O projeto visa a alcançar outras profissões da saúde, como já é possível ver o nome delas em lista suspensa como opção ainda não aplicável aguardando inclusão a partir de parcerias com conselhos e entidades profissionais, mas o conceito sobre o que é um especialista ainda não é consensual. Como definição da palavra na língua portuguesa, o dicionário Michaelis (2025) diz que é o indivíduo que se especializou em determinado ramo do conhecimento do qual geralmente decorre o exercício de sua prática profissional; de acordo com uma manifestação do Ministério da Educação (2025), a pós-graduação em nível de especialização é, de fato, um termo autodeclarativo; segundo conselhos de classe, tal como o de medicina (2018) e fisioterapia, é quem passou por um processo próprio de avaliação, ou seja, não uniforme para todas as profissões, embora o registro de qualificação de especialista (RQE) já seja nome adotado em ambas instituições. 

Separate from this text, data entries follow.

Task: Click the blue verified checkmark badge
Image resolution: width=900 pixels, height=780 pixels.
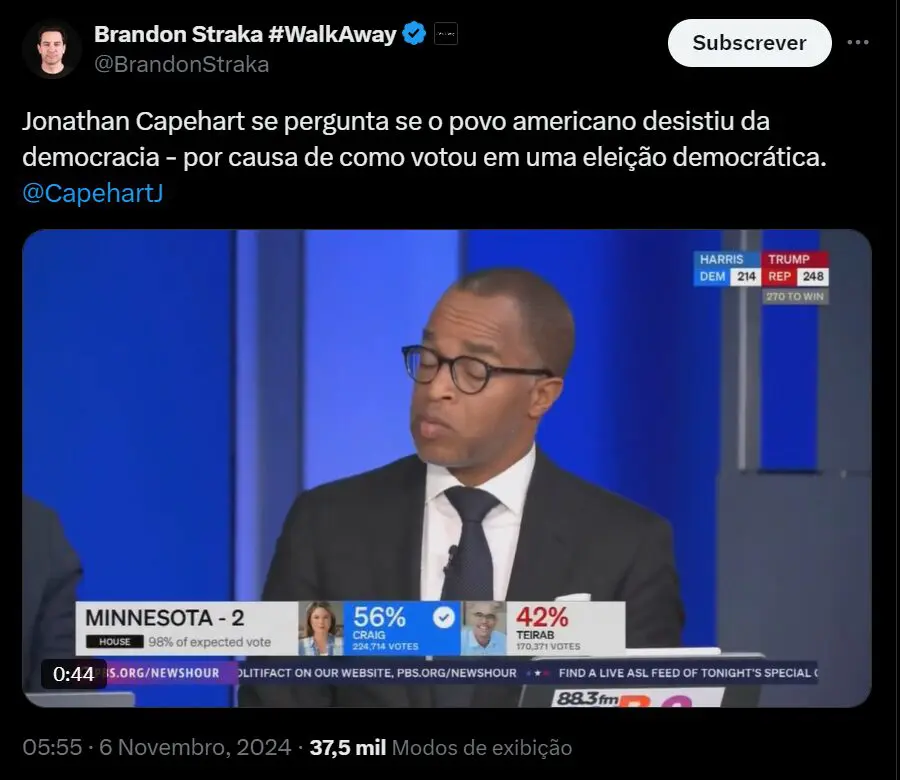Action: coord(414,34)
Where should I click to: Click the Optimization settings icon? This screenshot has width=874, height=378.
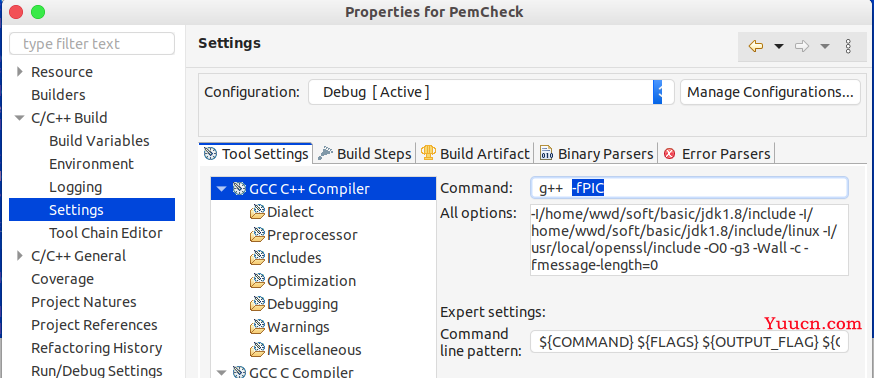tap(257, 281)
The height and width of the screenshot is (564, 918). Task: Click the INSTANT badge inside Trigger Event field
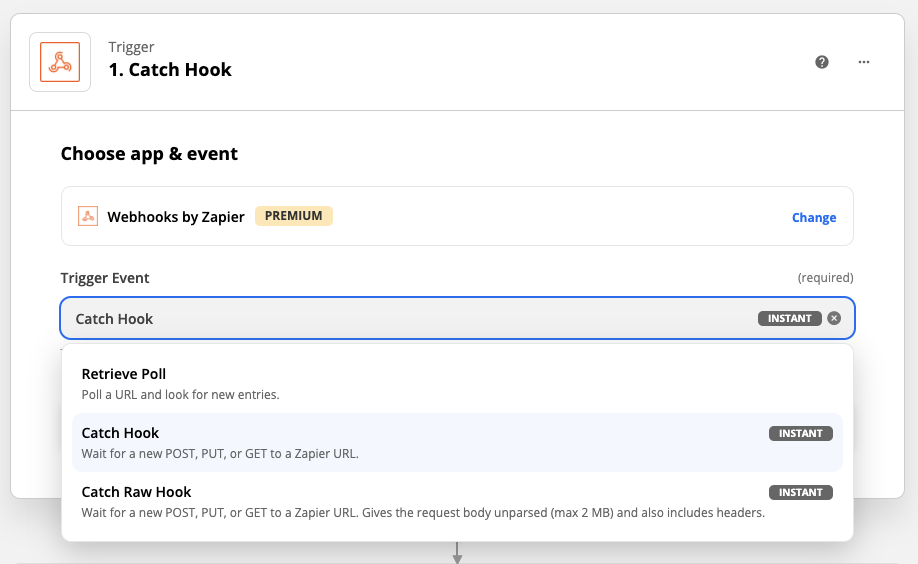[790, 319]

Em situação análoga, a OAB e o Conselho Federal de Contabilidade instituíram o exame de suficiência, um reteste estabelecido e mantido até hoje em obediência à hierarquia das normas, ou seja, regulamentado por lei, respectivamente, art.8-IV da Lei 8906/94 e art. 12 do DL 9295/46, e não por Resoluções. Assim, no exercício da função normativa, o COFFITO não se afasta dos seus objetivos institucionais ao disponibilizar o registro de especialidade condicionado à prova, mas não é razoável restringir o conceito de especialista como uma obrigação não prevista em lei, no sentido estrito. O fisioterapeuta pós-graduado, ou seja, submetido ao processo acadêmico formal para a obtenção de título, adquiri conhecimento especializado, logo, também é digno de se intitular especialista, sem a necessidade de ser novamente avaliado ou penalizado por isso, visto que a educação superior não é de  competência do Conselho Federal de Fisioterapia, a considerar o rol taxativo de suas atribuições descrito no art. 5 da Lei 6316/75.

Esta é uma produção literária independente, desvinculada da função que o autor desempenha no serviço público e do entendimento da respectiva Entidade sobre a matéria.